Do Tempo And Pitch Modulation Elicit Emotional Responses In Music?

26 Feb

In the past decade, psychological research has aimed to define how music can evoke emotional responses.   Previous studies found that music a) can evoke emotional responses in both children and adults, b) can elicit such responses individuals from separate cultures, c) continued to elicit such experiences even when an experiment was rerun after several weeks.  Music is also believed to be associated with four categories of emotions: happiness, serenity, anger / fear, and sadness.  Yet, in order to understand how music educes these emotion we must ask if an emotional experience be elicited by music in a consist and predictable way.  Currently, research has identified several components that educe emotional responses: these include a) interval, b) melodic contour, c) tonal function and harmonic progression, d) texture and e) mode and tempo.

D. Ramos, J.L.O. Bueno and E. Bigand focused on the two latter components, mode and tempo, for their study.  These researchers manipulated the seven Greek modes (Ionian, Dorian, Phrygian, etc.) and tempo of musical stimuli to further understand how these devices relate to emotion.

The study recruited 30 participants with musical experience and 30 non musicians.  The experimental material consisted of three music segments, which were composed in the Ionian (major) mode but then reconstructed into the remaining Greek modes.  Additionally, these excerpts were warped to three different tempo markings (a slow, moderate, and fast tempo).

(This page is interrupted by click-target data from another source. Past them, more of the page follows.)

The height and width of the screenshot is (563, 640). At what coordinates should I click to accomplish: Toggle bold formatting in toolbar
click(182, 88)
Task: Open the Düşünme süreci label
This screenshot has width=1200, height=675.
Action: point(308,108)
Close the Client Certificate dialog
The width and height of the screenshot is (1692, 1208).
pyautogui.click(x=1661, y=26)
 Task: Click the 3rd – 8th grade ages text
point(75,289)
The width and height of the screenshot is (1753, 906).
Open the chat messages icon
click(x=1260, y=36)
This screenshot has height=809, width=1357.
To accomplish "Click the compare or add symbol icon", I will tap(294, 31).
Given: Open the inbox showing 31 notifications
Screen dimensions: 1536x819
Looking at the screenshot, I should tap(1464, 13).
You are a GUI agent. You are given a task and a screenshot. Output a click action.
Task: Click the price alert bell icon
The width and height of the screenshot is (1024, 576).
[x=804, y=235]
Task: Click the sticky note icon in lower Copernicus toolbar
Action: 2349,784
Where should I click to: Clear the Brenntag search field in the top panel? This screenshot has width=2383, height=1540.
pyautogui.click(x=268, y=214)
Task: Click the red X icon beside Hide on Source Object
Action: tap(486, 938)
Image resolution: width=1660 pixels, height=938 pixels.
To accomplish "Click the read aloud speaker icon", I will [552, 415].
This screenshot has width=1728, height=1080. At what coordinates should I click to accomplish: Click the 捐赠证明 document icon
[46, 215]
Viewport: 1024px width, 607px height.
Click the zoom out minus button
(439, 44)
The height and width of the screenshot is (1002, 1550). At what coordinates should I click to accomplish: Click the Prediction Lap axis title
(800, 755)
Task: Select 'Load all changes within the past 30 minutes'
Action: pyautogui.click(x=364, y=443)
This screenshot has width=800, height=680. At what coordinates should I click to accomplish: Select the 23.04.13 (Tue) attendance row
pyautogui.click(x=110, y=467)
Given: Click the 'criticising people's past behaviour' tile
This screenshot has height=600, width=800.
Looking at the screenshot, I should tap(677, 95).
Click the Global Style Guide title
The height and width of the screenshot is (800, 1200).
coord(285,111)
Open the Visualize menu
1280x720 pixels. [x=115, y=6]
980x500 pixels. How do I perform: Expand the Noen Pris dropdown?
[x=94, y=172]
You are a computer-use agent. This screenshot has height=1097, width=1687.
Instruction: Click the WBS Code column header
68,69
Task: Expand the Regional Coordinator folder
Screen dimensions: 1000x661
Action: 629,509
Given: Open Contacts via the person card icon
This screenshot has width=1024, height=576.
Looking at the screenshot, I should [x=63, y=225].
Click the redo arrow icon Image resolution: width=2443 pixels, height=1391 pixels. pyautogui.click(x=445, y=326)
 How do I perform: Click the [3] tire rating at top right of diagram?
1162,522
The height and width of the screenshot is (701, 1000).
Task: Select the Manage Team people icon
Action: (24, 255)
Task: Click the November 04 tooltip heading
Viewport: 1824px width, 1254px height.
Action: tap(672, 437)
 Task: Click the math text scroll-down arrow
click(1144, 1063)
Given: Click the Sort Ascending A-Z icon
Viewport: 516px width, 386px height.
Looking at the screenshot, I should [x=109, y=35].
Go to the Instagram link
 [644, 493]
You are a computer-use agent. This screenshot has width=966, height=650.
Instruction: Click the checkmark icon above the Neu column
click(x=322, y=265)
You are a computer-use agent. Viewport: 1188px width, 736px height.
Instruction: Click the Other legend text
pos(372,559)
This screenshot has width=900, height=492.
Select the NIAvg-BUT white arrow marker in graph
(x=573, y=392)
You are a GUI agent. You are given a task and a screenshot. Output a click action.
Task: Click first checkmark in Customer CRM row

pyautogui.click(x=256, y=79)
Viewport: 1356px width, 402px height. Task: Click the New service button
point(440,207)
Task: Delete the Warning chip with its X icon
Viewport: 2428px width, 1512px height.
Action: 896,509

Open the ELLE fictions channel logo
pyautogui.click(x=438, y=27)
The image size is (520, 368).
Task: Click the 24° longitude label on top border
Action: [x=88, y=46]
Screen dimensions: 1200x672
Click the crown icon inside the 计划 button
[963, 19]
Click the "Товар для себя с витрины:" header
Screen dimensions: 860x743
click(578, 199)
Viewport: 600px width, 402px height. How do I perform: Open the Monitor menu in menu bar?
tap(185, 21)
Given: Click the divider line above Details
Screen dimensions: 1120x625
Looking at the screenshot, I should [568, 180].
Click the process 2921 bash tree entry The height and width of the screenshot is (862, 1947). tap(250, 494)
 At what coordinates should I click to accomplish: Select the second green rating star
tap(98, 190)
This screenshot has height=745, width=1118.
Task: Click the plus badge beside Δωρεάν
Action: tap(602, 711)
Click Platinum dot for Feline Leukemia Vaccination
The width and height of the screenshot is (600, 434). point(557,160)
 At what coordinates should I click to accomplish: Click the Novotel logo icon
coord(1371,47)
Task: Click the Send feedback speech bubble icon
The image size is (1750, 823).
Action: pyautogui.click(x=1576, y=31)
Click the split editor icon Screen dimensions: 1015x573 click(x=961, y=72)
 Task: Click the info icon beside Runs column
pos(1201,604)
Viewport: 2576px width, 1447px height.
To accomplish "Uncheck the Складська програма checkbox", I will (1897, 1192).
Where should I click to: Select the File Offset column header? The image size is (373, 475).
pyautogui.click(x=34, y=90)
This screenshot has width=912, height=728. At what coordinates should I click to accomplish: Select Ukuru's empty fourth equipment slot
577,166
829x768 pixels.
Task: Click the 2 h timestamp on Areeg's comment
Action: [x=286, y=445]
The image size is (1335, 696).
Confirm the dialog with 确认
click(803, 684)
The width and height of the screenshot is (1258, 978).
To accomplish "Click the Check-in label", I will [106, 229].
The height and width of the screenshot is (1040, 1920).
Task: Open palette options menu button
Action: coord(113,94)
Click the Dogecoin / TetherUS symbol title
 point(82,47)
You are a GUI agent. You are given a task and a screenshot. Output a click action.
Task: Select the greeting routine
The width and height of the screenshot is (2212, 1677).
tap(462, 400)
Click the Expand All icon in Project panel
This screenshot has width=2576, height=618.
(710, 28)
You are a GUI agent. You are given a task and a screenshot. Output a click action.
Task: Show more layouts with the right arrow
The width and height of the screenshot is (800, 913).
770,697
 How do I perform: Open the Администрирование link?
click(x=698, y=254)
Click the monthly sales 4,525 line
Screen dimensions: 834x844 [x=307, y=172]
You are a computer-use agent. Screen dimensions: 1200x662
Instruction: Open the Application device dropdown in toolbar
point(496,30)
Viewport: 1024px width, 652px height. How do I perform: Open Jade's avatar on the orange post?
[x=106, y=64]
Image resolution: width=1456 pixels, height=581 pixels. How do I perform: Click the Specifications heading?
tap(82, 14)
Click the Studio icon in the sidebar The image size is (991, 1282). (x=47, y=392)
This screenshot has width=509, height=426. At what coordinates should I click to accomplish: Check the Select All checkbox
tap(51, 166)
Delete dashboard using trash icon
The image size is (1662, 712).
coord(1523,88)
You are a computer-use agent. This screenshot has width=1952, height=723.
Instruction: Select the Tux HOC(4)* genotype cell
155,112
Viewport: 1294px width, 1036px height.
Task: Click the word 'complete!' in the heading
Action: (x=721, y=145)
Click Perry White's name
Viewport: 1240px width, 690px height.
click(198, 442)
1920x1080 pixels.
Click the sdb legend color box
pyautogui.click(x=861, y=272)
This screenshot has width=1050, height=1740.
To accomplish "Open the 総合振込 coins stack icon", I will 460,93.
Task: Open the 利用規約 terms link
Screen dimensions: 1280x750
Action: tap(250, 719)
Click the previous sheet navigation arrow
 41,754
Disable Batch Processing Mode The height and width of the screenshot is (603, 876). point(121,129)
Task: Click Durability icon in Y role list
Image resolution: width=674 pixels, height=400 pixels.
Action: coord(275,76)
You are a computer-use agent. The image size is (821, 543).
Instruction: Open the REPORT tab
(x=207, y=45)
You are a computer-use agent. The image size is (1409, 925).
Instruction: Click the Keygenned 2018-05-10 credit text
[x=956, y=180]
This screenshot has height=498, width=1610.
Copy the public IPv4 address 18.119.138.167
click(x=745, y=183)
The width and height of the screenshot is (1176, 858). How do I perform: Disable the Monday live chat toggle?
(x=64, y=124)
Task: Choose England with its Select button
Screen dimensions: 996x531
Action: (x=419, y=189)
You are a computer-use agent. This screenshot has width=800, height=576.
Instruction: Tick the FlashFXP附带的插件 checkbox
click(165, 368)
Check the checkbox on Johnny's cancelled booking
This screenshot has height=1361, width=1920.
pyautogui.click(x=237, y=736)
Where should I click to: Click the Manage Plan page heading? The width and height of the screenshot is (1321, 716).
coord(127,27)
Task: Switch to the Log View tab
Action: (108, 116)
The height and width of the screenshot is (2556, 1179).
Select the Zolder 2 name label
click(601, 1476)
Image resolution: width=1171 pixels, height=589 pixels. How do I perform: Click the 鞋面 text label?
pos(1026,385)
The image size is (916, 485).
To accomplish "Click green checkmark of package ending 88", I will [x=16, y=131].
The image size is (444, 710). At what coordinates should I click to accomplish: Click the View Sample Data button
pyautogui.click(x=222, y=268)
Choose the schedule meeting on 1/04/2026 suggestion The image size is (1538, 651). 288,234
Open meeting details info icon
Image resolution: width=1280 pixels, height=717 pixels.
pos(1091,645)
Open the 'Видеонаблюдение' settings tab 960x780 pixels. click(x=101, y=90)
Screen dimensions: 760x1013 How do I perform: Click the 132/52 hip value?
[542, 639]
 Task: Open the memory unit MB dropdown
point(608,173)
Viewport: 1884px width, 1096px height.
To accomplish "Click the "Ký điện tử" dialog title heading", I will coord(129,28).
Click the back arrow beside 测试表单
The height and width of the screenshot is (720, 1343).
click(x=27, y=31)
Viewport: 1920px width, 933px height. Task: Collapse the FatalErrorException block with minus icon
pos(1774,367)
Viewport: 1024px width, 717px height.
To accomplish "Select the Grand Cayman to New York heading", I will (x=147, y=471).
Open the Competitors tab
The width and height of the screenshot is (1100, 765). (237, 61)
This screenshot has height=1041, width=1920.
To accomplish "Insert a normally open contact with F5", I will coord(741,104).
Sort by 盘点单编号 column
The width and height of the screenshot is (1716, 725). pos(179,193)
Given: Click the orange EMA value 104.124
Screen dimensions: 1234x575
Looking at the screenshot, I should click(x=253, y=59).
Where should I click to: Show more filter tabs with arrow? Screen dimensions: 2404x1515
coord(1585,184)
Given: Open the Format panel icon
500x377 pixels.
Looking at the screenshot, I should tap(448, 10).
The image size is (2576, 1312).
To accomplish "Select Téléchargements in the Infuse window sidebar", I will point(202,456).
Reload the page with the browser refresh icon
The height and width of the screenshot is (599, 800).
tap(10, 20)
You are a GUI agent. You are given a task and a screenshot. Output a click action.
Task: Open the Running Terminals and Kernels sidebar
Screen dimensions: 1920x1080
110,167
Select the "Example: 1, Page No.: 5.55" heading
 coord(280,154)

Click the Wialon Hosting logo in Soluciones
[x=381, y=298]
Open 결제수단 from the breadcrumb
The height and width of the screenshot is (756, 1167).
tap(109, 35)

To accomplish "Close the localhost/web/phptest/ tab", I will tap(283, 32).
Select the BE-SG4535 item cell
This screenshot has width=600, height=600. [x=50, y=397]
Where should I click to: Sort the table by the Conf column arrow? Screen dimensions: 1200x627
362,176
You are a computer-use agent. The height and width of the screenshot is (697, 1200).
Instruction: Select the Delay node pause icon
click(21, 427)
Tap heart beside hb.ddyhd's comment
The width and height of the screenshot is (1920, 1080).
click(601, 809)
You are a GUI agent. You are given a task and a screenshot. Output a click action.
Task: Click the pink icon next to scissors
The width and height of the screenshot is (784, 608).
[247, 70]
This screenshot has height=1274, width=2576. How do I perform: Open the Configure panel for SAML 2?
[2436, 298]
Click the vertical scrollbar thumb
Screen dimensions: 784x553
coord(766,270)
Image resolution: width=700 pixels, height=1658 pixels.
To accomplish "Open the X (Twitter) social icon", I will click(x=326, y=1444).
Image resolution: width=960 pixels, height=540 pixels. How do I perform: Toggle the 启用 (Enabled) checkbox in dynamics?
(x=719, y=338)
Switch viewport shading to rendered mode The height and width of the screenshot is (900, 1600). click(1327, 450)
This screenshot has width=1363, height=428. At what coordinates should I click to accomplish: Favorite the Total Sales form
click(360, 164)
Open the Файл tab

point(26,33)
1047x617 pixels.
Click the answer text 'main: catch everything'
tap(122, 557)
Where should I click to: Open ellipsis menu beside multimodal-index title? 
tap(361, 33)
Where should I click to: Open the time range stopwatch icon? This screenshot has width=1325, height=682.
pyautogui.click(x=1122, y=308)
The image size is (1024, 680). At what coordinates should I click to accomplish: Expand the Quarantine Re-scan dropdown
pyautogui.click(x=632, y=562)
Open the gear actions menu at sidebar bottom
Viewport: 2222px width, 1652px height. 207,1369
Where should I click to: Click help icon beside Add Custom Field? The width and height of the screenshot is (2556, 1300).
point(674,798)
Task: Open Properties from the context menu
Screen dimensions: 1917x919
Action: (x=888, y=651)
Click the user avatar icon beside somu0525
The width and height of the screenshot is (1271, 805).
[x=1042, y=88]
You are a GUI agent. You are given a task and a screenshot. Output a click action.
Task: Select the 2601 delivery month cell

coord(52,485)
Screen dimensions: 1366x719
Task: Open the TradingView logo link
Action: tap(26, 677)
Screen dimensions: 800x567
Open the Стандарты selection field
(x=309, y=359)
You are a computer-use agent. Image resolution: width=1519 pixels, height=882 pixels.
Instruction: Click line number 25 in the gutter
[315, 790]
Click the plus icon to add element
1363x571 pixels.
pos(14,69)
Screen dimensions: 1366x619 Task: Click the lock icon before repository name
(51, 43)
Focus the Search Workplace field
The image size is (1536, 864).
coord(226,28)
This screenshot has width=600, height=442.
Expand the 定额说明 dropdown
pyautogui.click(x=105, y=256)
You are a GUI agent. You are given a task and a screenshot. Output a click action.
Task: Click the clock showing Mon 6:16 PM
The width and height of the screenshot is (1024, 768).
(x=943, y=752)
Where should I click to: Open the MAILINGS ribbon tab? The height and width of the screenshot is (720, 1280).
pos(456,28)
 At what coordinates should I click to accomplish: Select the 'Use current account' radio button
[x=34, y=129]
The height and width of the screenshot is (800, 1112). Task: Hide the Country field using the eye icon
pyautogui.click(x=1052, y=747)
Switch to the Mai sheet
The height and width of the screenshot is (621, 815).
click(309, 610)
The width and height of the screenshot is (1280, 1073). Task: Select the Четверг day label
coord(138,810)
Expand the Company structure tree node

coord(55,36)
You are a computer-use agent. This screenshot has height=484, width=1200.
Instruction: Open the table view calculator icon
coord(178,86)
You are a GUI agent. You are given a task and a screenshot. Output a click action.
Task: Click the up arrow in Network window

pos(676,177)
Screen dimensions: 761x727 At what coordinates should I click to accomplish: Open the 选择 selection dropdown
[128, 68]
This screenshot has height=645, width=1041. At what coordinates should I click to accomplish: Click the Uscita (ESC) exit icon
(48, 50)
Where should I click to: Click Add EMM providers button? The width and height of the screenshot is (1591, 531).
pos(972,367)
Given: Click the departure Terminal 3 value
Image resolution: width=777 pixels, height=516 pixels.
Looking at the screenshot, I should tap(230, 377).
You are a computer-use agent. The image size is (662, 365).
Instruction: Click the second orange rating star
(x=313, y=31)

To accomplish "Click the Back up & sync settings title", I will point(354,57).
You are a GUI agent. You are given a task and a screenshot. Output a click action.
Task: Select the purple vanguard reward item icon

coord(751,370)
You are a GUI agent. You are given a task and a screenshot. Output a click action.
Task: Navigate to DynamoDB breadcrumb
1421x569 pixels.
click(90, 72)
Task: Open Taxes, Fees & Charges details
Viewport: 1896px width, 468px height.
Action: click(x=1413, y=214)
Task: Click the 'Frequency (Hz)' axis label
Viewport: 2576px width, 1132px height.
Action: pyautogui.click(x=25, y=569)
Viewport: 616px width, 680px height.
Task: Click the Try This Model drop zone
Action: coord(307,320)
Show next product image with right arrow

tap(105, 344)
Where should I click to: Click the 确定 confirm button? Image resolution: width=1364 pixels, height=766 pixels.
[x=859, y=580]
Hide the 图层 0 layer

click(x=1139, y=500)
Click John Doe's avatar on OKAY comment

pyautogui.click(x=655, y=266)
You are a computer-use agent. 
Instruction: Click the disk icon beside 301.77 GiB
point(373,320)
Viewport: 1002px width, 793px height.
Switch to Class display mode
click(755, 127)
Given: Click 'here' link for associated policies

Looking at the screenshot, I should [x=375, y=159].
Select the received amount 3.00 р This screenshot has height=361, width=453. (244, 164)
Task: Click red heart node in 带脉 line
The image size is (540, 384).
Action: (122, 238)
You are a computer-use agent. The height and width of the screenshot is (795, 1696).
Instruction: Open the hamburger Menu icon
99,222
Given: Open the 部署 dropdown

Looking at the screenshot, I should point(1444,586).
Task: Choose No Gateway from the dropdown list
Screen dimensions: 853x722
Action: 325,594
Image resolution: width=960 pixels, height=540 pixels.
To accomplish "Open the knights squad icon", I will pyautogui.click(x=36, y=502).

The study required the participants to drag-and-drop each musical excerpt into different categories (happiness, sadness, serenity, or fear/ anger) on a computer.  The participants could take their time, listen to the music samples as music as they wanted, but could not change their decision once a

The study found that minor modes were ranked with a negative valence in comparison to major modes.  This valence was then modified by the degree of tempo: faster tempi related to both degrees of arousal and more positive valence.  Many of these research conclusions have already been demonstrated in previous studies.  However, a new distinction made by this study showed that modulation in model structure (the same melody played in Ionian and then Dorian) influenced emotional responses.  These researchers conclude that other intervals aside from the generic major / minor third (scale degree 1 and 3) might play a role in the perception of emotional value. Thus, this study is important as it implies that perhaps a more universal cognitive process, one that is not exclusive to the major / minor third interval, but rather a generalized neural correlate, might administer musical emotion.

Ramos, D., Bueno, J.L.O., & Bigand, E. (2011). Manipulating Greek musical modes and tempo affects perceived musical emotion in musicians and non-musicians. Brazilian Journal of Medical and Biological Research, 44(2), 84-181.